The process of restoring coral reefs
Alannah Vellacott, a marine ecologist and coral restoration specialist, guides me through the operation. She’s not only the tour guide (on Mondays and Thursdays, the only days the tours are offered), but also a scientist and one of the many Bahamian locals who work at Coral Vita. She explains how they go about growing the coral, using microfragments of corals from the local reefs, nurturing them to begin to grow, then attaching them to custom-developed circular concrete and ceramic discs known as “cookies.” The team of scientists allows the coral to grow even more in the tanks before finally attaching the discs, now filled with healthy new corals, back onto the reef structure, dead coral or nearby rock.
Seeing this in action meant scuba diving with the Coral Vita team in the shallow waters just off Grand Bahama, where the reefs they are restoring are located (an experience that is not offered to the public). After a very short boat ride into the waters of the Caribbean Sea to Rainbow Reef, their primary existing restoration site, I join Vellacott and her fellow coral restoration specialists Tyriq Forbes and Nick Van Albedyhll, along with Katelyn Gould, Ph.D., Coral Vita’s director of restoration science, to get a close-up look at what they are doing under the water.

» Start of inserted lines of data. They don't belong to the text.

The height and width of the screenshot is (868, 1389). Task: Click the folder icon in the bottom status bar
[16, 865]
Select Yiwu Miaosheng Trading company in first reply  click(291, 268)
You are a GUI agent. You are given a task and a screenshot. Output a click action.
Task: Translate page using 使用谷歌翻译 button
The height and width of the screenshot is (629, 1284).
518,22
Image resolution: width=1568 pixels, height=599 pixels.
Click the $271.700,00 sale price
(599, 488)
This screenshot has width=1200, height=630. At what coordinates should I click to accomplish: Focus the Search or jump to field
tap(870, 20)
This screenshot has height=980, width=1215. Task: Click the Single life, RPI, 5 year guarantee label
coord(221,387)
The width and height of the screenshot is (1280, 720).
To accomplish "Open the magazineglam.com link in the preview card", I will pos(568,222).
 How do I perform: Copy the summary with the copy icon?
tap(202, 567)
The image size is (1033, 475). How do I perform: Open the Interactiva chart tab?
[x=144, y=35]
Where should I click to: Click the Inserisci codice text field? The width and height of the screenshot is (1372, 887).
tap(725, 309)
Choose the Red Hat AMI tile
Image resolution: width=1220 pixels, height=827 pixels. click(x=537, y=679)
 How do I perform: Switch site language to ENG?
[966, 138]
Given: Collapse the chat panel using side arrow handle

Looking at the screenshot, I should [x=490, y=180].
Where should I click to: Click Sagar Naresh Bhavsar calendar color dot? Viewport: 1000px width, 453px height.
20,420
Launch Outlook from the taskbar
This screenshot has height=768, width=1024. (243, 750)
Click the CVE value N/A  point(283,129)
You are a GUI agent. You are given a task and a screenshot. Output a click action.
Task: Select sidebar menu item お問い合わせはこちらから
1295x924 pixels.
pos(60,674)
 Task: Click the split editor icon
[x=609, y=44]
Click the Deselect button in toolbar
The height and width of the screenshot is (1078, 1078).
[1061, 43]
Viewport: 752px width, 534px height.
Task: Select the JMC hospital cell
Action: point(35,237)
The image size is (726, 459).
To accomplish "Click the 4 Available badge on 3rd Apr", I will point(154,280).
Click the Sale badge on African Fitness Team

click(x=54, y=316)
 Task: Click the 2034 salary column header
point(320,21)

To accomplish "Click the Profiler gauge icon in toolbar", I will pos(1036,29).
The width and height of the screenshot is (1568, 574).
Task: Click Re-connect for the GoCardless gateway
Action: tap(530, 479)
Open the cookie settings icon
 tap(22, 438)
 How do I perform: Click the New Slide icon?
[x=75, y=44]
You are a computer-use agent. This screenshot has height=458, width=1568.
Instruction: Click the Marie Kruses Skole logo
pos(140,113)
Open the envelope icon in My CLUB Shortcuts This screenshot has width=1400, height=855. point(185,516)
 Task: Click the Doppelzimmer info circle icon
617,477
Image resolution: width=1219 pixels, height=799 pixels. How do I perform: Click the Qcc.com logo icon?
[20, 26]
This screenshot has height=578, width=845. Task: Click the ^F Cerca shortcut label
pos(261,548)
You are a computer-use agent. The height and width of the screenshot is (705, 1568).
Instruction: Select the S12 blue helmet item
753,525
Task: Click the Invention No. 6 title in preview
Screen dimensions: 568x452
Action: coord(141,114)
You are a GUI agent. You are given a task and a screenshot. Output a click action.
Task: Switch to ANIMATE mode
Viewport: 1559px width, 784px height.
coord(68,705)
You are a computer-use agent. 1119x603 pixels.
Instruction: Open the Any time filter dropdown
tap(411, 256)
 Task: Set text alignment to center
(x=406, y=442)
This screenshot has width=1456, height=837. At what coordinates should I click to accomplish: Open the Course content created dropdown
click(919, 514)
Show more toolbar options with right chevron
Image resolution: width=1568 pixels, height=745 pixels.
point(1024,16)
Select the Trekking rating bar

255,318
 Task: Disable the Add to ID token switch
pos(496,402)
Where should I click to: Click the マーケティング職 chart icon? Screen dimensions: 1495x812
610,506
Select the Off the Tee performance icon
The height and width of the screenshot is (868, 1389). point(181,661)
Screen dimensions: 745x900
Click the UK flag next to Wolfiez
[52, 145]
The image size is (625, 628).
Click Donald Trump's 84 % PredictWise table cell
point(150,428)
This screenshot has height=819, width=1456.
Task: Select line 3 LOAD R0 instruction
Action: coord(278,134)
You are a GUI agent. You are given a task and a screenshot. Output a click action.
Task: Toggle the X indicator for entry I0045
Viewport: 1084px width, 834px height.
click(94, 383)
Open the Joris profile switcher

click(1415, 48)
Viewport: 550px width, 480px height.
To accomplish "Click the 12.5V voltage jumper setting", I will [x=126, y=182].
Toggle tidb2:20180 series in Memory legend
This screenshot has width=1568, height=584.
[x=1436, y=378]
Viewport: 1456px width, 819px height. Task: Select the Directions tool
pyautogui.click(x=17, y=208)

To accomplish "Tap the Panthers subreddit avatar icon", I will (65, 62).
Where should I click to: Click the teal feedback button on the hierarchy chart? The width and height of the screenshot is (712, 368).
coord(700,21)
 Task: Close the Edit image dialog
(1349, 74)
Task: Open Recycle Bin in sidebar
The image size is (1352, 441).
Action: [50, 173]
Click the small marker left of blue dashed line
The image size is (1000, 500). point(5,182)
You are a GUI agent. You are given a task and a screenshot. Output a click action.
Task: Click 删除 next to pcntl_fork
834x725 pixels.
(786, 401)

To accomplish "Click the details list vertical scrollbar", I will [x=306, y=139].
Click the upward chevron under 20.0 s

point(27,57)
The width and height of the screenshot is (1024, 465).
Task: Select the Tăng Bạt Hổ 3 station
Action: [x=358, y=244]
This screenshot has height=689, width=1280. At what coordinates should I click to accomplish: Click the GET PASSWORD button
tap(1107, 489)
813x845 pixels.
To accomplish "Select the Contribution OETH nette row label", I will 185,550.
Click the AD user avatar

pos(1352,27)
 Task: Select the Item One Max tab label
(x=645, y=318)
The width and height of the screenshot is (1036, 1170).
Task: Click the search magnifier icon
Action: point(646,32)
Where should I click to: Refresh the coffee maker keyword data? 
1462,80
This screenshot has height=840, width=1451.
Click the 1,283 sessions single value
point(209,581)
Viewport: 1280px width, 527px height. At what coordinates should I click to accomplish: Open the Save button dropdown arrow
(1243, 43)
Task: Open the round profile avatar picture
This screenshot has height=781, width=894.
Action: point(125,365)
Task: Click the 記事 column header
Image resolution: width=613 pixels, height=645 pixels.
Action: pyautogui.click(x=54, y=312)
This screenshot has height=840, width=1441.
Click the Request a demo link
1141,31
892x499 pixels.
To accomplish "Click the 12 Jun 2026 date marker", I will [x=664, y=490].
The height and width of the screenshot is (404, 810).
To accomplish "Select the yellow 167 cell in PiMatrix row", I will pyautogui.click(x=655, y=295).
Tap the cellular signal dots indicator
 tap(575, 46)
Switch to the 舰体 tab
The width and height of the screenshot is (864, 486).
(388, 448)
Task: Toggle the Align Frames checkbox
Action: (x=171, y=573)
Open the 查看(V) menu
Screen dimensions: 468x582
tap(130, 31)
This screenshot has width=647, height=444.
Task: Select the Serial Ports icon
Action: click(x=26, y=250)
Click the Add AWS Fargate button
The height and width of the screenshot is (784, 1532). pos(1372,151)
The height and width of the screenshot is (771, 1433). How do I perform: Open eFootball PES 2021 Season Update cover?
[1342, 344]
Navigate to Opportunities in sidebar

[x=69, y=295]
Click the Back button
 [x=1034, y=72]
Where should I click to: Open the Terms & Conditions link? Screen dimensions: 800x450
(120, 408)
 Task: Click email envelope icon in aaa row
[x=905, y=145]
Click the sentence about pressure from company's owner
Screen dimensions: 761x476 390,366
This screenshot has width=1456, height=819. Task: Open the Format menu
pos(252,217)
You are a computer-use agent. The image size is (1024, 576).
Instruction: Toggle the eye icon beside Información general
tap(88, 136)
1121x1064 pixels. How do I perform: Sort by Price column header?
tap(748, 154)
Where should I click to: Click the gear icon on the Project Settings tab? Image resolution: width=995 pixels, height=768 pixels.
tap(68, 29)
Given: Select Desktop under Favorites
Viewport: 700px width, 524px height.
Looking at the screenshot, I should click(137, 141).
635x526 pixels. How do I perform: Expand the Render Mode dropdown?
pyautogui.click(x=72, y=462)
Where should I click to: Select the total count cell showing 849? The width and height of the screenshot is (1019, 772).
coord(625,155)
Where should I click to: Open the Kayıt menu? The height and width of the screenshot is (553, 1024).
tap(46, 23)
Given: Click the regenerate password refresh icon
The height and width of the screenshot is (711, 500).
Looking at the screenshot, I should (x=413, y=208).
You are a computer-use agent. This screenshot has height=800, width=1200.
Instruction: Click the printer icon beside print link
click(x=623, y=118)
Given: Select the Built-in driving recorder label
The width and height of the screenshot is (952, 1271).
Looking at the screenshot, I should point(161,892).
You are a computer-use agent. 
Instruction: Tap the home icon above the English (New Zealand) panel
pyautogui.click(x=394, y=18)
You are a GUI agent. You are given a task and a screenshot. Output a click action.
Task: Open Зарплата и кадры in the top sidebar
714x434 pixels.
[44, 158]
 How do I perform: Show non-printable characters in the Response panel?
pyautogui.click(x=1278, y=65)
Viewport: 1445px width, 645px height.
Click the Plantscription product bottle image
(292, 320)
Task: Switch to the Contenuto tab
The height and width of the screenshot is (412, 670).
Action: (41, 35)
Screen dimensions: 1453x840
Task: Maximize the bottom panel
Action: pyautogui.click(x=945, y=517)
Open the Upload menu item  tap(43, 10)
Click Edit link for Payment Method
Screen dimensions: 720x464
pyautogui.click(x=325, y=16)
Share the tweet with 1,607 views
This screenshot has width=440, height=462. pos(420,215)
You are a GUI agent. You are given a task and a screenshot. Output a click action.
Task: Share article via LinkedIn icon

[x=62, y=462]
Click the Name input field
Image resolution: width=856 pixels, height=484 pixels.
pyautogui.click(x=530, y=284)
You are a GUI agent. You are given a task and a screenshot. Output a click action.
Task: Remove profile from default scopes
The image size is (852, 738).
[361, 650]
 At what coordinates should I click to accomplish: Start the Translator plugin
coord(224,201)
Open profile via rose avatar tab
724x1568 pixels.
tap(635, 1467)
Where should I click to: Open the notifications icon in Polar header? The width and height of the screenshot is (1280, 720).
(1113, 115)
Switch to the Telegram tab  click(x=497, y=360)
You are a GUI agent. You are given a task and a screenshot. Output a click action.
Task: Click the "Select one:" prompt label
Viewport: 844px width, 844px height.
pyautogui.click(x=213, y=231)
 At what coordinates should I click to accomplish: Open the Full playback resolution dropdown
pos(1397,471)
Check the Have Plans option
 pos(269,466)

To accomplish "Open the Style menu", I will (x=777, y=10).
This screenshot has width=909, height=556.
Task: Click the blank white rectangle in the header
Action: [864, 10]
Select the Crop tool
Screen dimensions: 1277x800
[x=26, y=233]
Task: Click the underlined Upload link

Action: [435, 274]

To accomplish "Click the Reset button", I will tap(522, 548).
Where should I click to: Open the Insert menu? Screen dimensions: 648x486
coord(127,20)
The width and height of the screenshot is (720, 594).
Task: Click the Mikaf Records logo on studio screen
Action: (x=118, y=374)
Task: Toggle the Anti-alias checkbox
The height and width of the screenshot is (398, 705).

An ecosystem worth protecting
This day’s work involves precise undersea measurement to create grids where the scientists will plant the new coral cookies and study them as the coral adapts to its natural environment. Working in extremely shallow water (think 5 to 10 feet), Gould and the team spend hours getting the site ready for the next step. As I watch (and work hard to keep my buoyancy in line at such a shallow depth), a big barracuda lazes past and an enormous lobster creeps a little ways out of his protected rock lair, perhaps looking to score a breakfast treat from the numerous colorful tropical fish nibbling on the coral for their own meals.
It doesn’t hurt that it’s a gorgeous day in paradise, as Gould, a recent transplant from North Carolina, points out. “I got my doctorate in biology, specializing in coral reefs, just so I could spend my days in this environment,” she says with a broad grin. “And I get to help save reefs at the same time. I love my job!”
Scaling Coral Vita
Teicher and Halpern echo her enthusiasm, as they plan for expansion across the globe. “Right now we’re looking at setting up a farm in the [United Arab Emirates], and in other countries, from the Maldives to Jordan, to Barbados to the United States. We’re looking at Florida,” Teicher reveals. “We’re deciding on the place where farm number two is going to be and where our operations could scale to. And we’ve been building our relationships with the private sector, senior stakeholders, government officials, etc. We’re working in Saudi Arabia right now, in fact. Our ultimate vision is that every country on earth that has coral reefs needs large-scale, commercially viable coral farms, because that’s how we really can achieve the level of impact needed to keep the world’s reefs alive and thriving.”